Later that year, Siboney was docked at the Norfolk Naval Shipyard for modernization; she returned to active service with the fleet on 20 January 1952. She took part in training operations in the Caribbean Sea and then formed the core of an anti-submarine hunter-killer group that operated together until August. On 16 September, she embarked on another cruise in the Mediterranean with elements of Sixth Fleet, which lasted until 1 December. Siboney passed the following two years participating in routine fleet training exercises that ranged from the coast of New England to the Caribbean. During this period, she also made training cruises to Spain with midshipmen from the US Naval Academy in the summer months. She underwent an overhaul at the Philadelphia Naval Shipyard from 28 September 1954 to 22 January 1955. On 4 October, she embarked supplies as part of a response to a severe hurricane that had struck Tampico, Mexico. She used her helicopters to ferry supplies to the city and surrounding area until 19 October.

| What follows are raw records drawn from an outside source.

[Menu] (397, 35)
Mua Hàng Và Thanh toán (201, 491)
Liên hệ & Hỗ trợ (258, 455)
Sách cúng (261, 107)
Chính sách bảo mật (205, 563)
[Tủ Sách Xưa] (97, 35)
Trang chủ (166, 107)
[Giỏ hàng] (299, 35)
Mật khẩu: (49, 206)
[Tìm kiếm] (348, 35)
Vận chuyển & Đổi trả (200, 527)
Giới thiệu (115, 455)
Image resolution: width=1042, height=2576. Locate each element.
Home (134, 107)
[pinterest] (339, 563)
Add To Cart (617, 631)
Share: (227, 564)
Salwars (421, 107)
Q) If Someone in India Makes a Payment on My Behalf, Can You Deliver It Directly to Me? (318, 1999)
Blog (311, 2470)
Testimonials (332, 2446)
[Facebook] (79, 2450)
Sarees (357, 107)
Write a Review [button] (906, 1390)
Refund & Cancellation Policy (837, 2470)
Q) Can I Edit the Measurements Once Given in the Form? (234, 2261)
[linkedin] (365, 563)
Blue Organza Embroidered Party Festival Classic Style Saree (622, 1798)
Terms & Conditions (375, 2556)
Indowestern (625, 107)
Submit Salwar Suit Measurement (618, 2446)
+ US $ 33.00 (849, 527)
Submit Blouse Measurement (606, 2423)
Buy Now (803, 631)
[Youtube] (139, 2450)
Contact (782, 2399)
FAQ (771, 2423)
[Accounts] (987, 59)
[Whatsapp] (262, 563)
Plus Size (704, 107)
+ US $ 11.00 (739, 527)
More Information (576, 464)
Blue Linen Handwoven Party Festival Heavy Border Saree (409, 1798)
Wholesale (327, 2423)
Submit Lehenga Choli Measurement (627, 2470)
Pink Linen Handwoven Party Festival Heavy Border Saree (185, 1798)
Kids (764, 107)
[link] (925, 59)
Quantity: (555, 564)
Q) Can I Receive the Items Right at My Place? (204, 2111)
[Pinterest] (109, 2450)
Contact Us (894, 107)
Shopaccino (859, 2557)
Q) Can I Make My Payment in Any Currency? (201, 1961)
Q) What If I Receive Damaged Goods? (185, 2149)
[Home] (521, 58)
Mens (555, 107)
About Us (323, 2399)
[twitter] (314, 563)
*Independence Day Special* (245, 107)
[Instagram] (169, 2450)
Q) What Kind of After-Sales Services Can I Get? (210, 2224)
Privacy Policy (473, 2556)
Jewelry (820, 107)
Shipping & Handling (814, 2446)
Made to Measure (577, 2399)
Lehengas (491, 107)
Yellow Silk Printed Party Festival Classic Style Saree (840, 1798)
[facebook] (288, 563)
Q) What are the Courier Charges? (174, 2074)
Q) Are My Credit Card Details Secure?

Siboney resumed operations with the Atlantic Fleet in January 1956. Normal patrol and training duties followed through most of May, until the 26th, when she departed for another Mediterranean cruise with Sixth Fleet. The voyage lasted until 6 July; after a brief period at Norfolk, she sailed north to Philadelphia on 27 July, where she was decommissioned and placed in reserve four days later. By this time, the Navy had begun replacing the Commencement Bay-class ships with much larger s, since the former were too small to operate newer and more effective anti-submarine patrol planes. Proposals to radically rebuild the Commencement Bays either with an angled flight deck and various structural improvements or lengthen their hulls by 30 ft and replace their propulsion machinery to increase speed came to nothing, as they were deemed to be too expensive. Siboney was allocated to the Atlantic Reserve Fleet, where she remained for more than a decade. She was struck from the Naval Vessel Register on 1 June 1970 before being sold to the Union Minerals and Alloys Corporation in 1971. She was then broken up for scrap metal.